The small freshwater Mekong River Irrawaddy dolphins are noted for their uniquely shaped round heads and short dorsal fins. They are like no other dolphin on Earth, and could soon be extinct. In fact, only about 89 of these animals remain alive, living in an 118-mile stretch of the Mekong River between Cambodia and Laos.
Though their entire species is contained in a single pinpoint on a map of the world, these dolphins are still facing threats from human activity.
According to the World Wildlife Fund for Nature, Irrawaddy dolphins are most commonly threatened by gill nets, development of upstream dams, overfishing, and illegal fishing practices.
The IUCN also maintains that gill net entanglement is the main cause of adult mortality, but polluted waters have caused far more insidious problems for the dolphins.
Pollutants in the Mekong River, dumped in the water from Cambodia through southern Laos, are compromising the animals’ immune systems and contributing to the death toll. As Endangered Species International reports, the dolphins are exposed to chemicals and sewage released from adjacent terrestrial activities, not to mention noise and disturbance associated with construction, vessel traffic and military activities.
Metals, pesticides and other toxins flushed into the Mekong have been accumulating over the last few decades. Scientific studies have shown just how dangerous the dolphins’ environment has become.
“Toxic levels of pesticides such as DDT and environmental contaminants such as PCBs were found during analysis of the dead dolphin calves — these pollutants may also pose a health risk to human populations living along the Mekong that consume the same fish and water as the dolphins,” reported the World Wildlife Fund. “High levels of mercury, which is dumped in the river from gold mining activities, were also found in some of the dead dolphins. The mercury directly affects the dolphins’ immune system, making the animals more susceptible to infectious diseases.”
The Mekong River is home to 1,200 fish species and has the second highest concentration of aquatic animals in the world, after the Amazon. The fish and crustaceans the Irrawaddy feed on are now increasingly threatened by overfishing and dams, putting the dolphins at greater risk.
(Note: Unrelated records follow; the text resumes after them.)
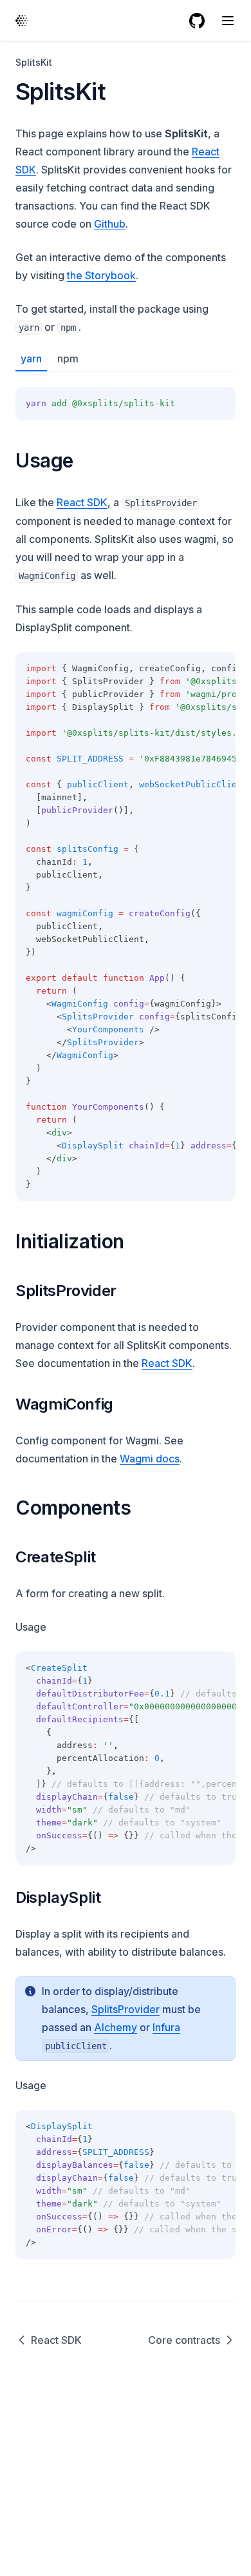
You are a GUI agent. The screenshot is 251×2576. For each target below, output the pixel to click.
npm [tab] (68, 358)
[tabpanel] (125, 395)
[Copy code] (218, 403)
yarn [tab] (31, 358)
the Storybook (101, 275)
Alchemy (115, 2027)
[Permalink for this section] (84, 460)
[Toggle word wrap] (197, 403)
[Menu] (228, 21)
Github (110, 223)
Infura (166, 2027)
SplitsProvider (125, 2009)
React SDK (82, 502)
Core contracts (184, 2340)
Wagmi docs (150, 1458)
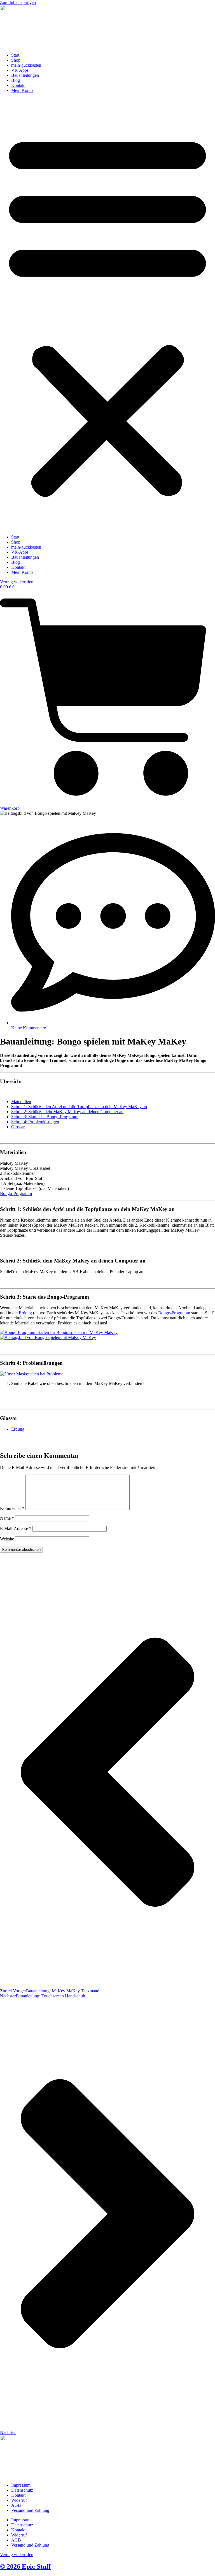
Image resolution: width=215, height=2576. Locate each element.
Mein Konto (22, 90)
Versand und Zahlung (30, 2510)
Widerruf (19, 2500)
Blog (15, 80)
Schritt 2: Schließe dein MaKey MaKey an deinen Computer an (67, 1111)
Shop (15, 60)
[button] (107, 314)
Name (7, 1518)
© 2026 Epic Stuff (25, 2566)
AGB (16, 2505)
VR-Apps (20, 70)
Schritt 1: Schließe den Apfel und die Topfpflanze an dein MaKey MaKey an (79, 1106)
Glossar (18, 1126)
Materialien (21, 1101)
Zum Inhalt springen (18, 2)
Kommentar (12, 1508)
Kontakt (18, 85)
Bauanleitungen (25, 75)
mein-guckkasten (26, 65)
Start (15, 55)
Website (7, 1539)
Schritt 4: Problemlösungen (35, 1121)
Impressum (21, 2485)
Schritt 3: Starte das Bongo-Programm (44, 1116)
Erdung (25, 1312)
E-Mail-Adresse (15, 1528)
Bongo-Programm (16, 1193)
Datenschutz (22, 2490)
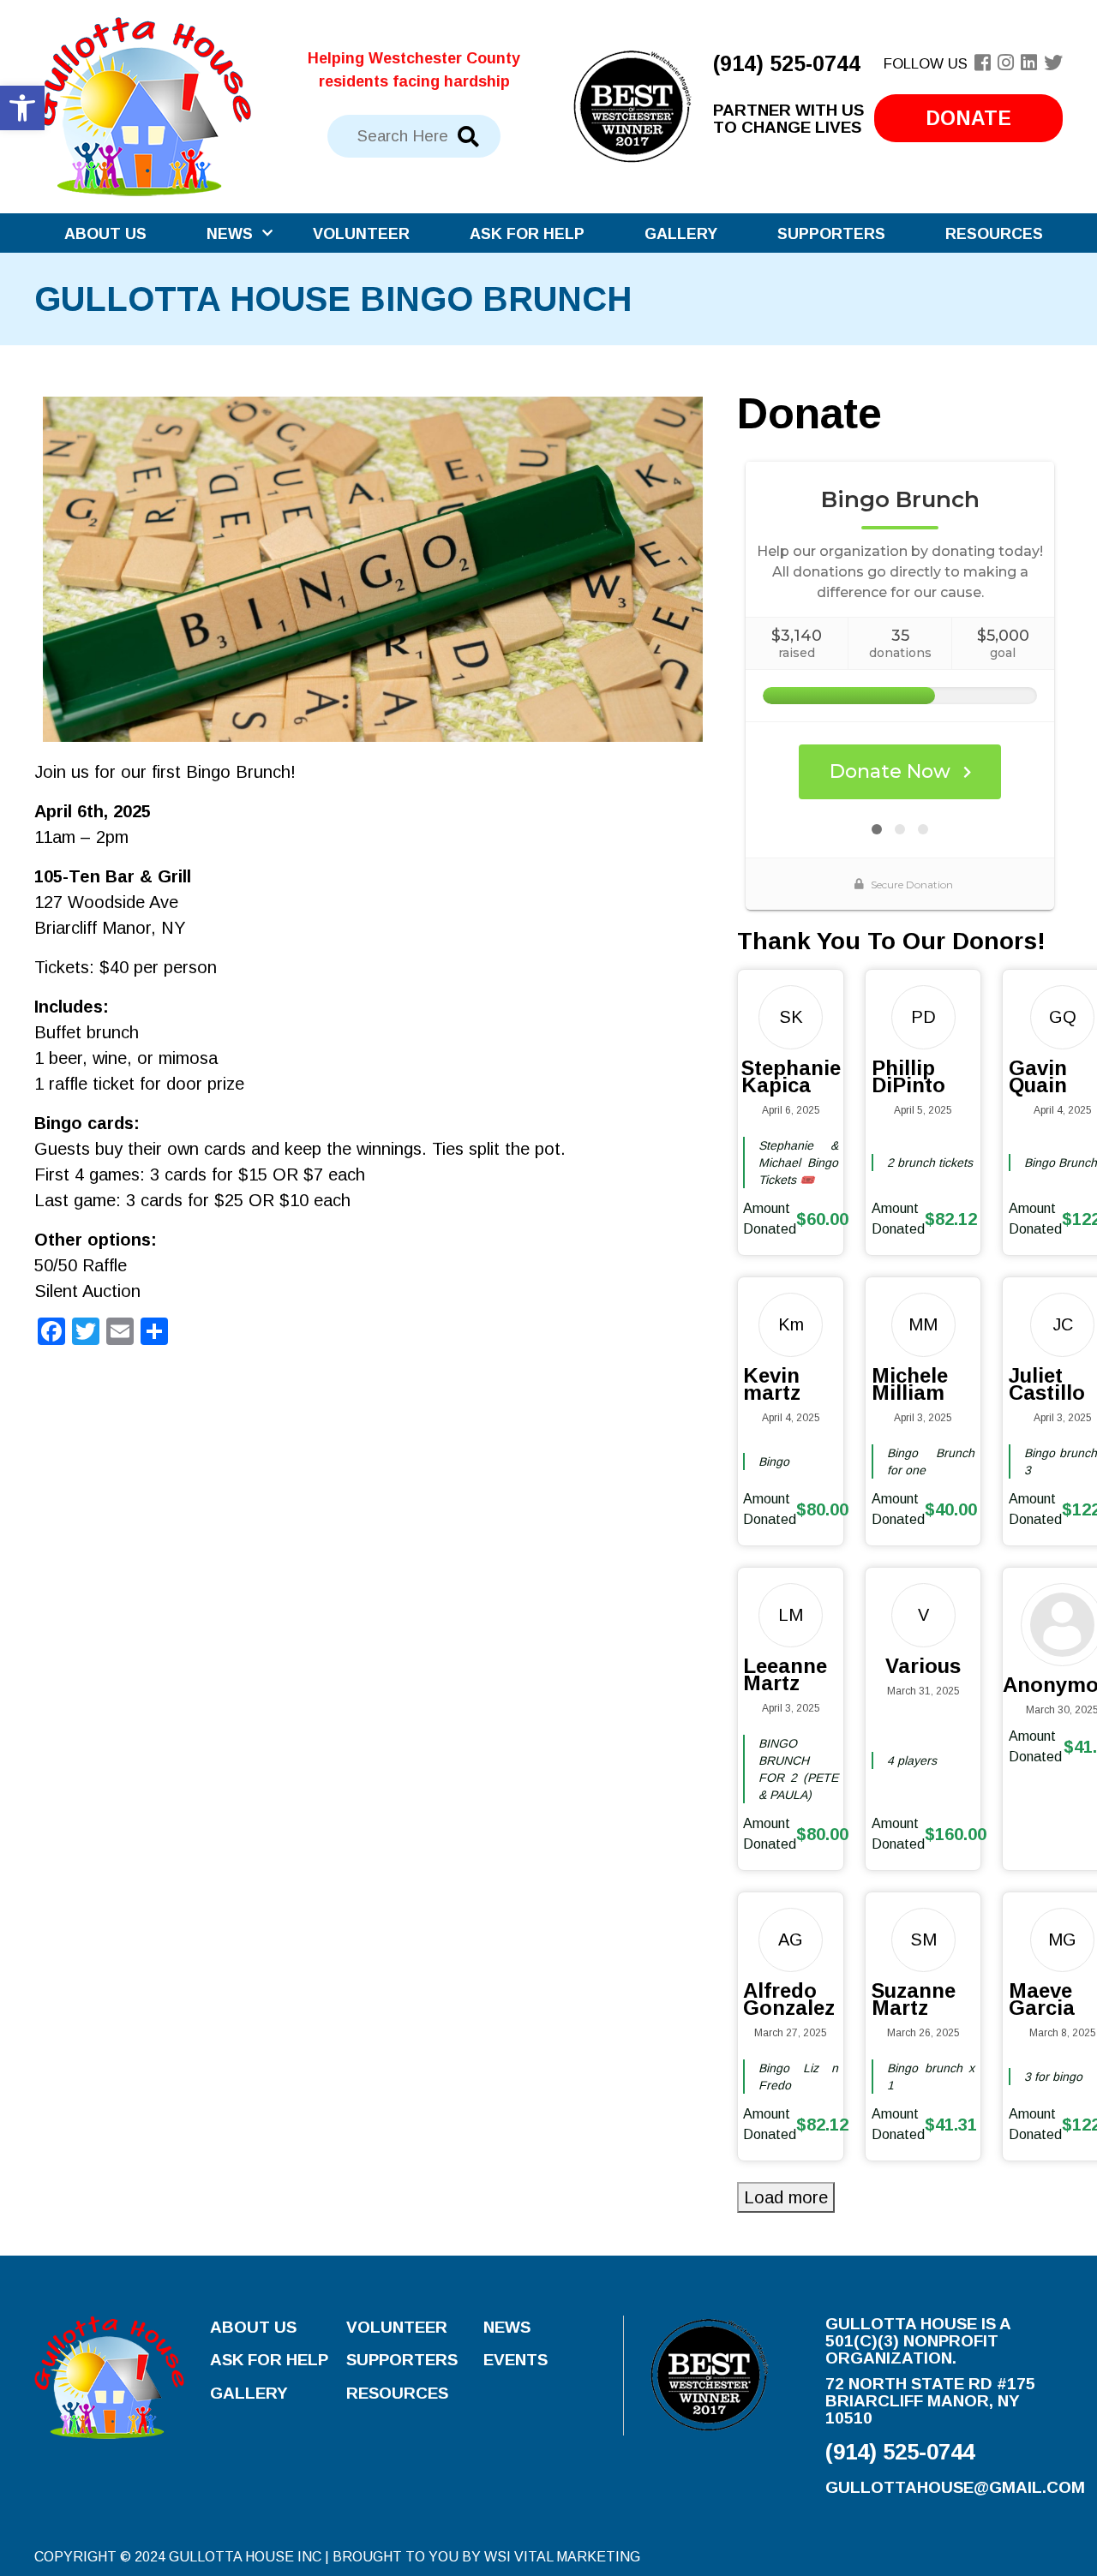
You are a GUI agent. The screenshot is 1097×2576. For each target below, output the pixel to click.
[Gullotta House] (142, 105)
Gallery (680, 233)
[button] (22, 108)
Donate (968, 118)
The Irrawaddy dolphin is regarded as a sacred animal by both Khmer and Lao people, and is an important source of income and jobs for communities involved in dolphin-watching ecotourism.
According to Future Oceans, “Irrawaddy dolphins can be found in the shallow, coastal waters of the Bay of Bengal, Papa New Guinea and the Philippines and surrounding rivers and estuaries. Though most populations stick to the open waters, there are some subpopulations that live primarily in the fresh water river systems. They do not hold to migratory patterns like other ocean fairing dolphins, traveling long distances from one area to another, but instead remain in their local areas venturing out to feed during the day then returning to safer waters at night.”
A recent survey confirmed that the number of river dolphins in Cambodia has been holding strong for a few months, but the population size is still so small, the Irrawaddy will need more active protections if it is to avoid extinction. The Mekong River Irawaddy dolphin has been listed as critically endangered on the IUCN Red List of Threatened Species since 2004, the highest international threat ranking for endangered species.